This article was originally published Cure
There has been tremendous growth over the years in terms of treatment options for patients with multiple myeloma. That growth has extended to patients in the relapsed and refractory setting who often face an even more complex disease than patients with traditional multiple myeloma.
This is as a result of patients with relapsed or refractory multiple myeloma having double the mutations that patients with newly diagnosed multiple myeloma have, according to Dr. Paul G. Richardson. This complex disease has also led to investigators looking at a wide range of treatments to target many different patients. There are multiple treatments approved by the Food and Drug Administration with more in clinical trials that patients have potential access to. The field is also looking to grow by targeting mutations through combination treatments that can help reduce side effects with smaller doses of each drug, explained Richardson at CURE®’s Educated Patient® Multiple Myeloma Summit.
CURE® recently spoke with Richardson, clinical program leader and director of clinical research at the Jerome Lipper Multiple Myeloma Center at Dana-Farber Cancer Institute, and discussed the main aspects patients with relapsed/refractory multiple myeloma should know about.
CURE®: In your panel presentation you mention that multiple myeloma is complex. What makes it complex and what’s the difference for patients when they have relapsed or refractory disease?
Richardson: Multiple myeloma is an incredibly complex illness, both in its manifestations and in the pathobiology that underlines it. Its genetics are highly complex at diagnosis, and relapse due to the mutational thrust that’s inherent to the disease, as well as in fact, in some of the therapies we might use, genomic events can multiply. And then they can also be an entity called clonal evolution. At diagnosis, there are 5,000 mutations in a given patient’s multiple myeloma, but here at relapse, after stem cell transplantation, induction therapy and maintenance, this patient’s whole genome sequencing reveals over 12,000 mutations. So, that is a reflection of some of the complexity of the pathobiology, which means that relapse refractory strategies have to be on the one hand, biologically derived, and in that sense, targeted, but you can understand that a specific, genetically targeted approach is extremely challenging in the setting of so many mutations.
And with so many of those mutations, is that why these combination treatments are so promising?
Combination strategies are absolutely essential.
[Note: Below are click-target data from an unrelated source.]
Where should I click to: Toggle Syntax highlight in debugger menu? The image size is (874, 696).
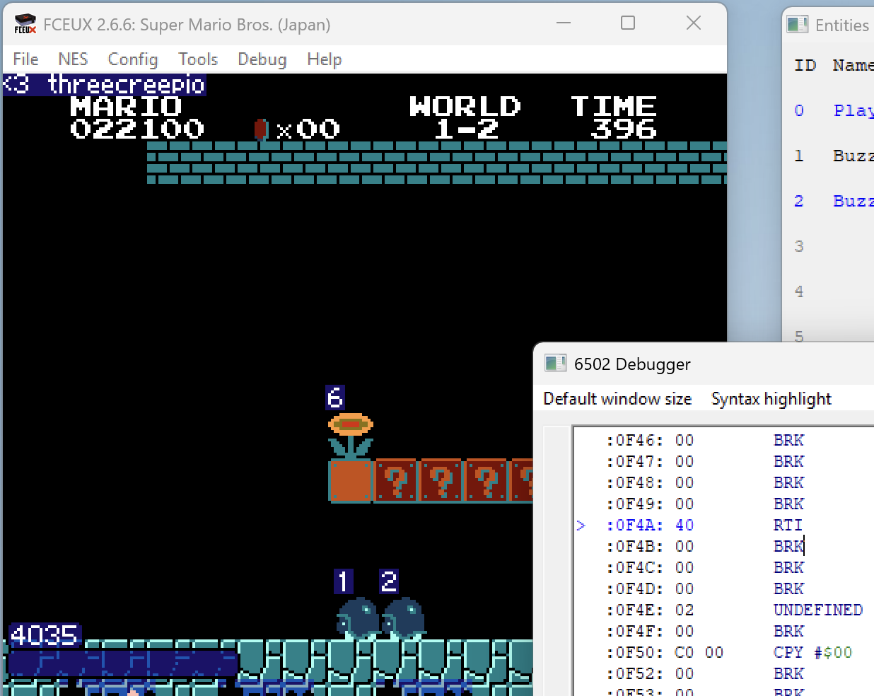pyautogui.click(x=771, y=399)
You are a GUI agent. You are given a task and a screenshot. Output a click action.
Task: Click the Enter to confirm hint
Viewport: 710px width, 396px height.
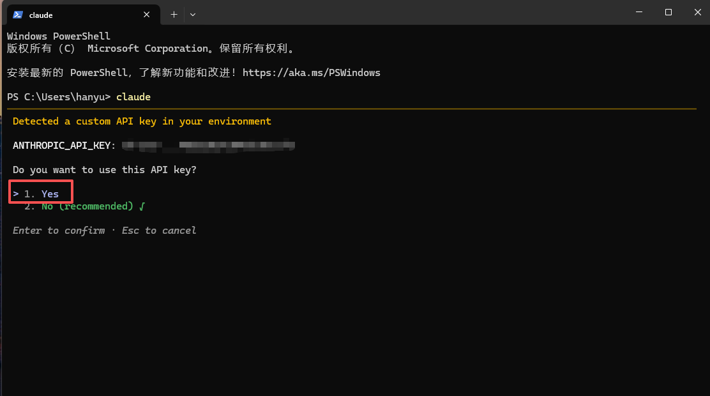[58, 230]

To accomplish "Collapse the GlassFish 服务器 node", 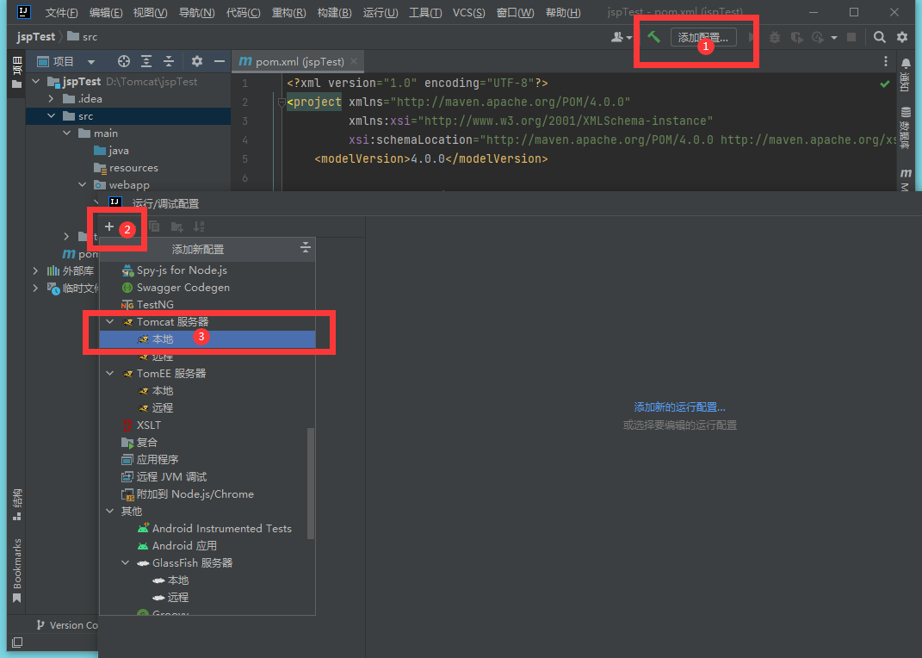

We have 12 approved drugs at the moment, and obviously, how do we sequence them? How do we combine them to throw a big net around this disease and shut it down? That becomes extremely important.
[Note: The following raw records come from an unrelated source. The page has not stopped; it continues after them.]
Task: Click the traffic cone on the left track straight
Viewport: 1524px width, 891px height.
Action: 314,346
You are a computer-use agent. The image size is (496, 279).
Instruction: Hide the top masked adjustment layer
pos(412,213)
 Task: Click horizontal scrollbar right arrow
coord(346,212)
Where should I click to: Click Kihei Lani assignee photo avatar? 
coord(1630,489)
The options summarized in the presentation, between proteasome inhibitors, immunomodulatory drugs, and then critically, the antibody targeting approaches. Now, the targeting approaches with antibodies are very interesting because they incorporate daratumumab, but now most recently Sarclisa (isatuximab). And the data that support this are the so-called ICARIA trial with pomalidomide and dexamethasone as a backbone, with Sarclisa in one arm of the study, and pomalidomide, dexamethasone as the standard of care in in the control group. What we were able to show through this combination approach is remarkable activity. Now the important point about Sarclisa is that it obviously targets CD38, but it has a unique epitope, and that actually sets it apart from daratumumab. And it targets an actual enzyme uniformly expressed on myeloma cells through the CD38 mechanism. But importantly, there is more of an aphotic effect that it has, as well as this inhibition of CD38 enzymic activity. So, in addition to the immunological mechanisms, there are these direct effects that are qualitatively stronger with Sarclisa preclinically.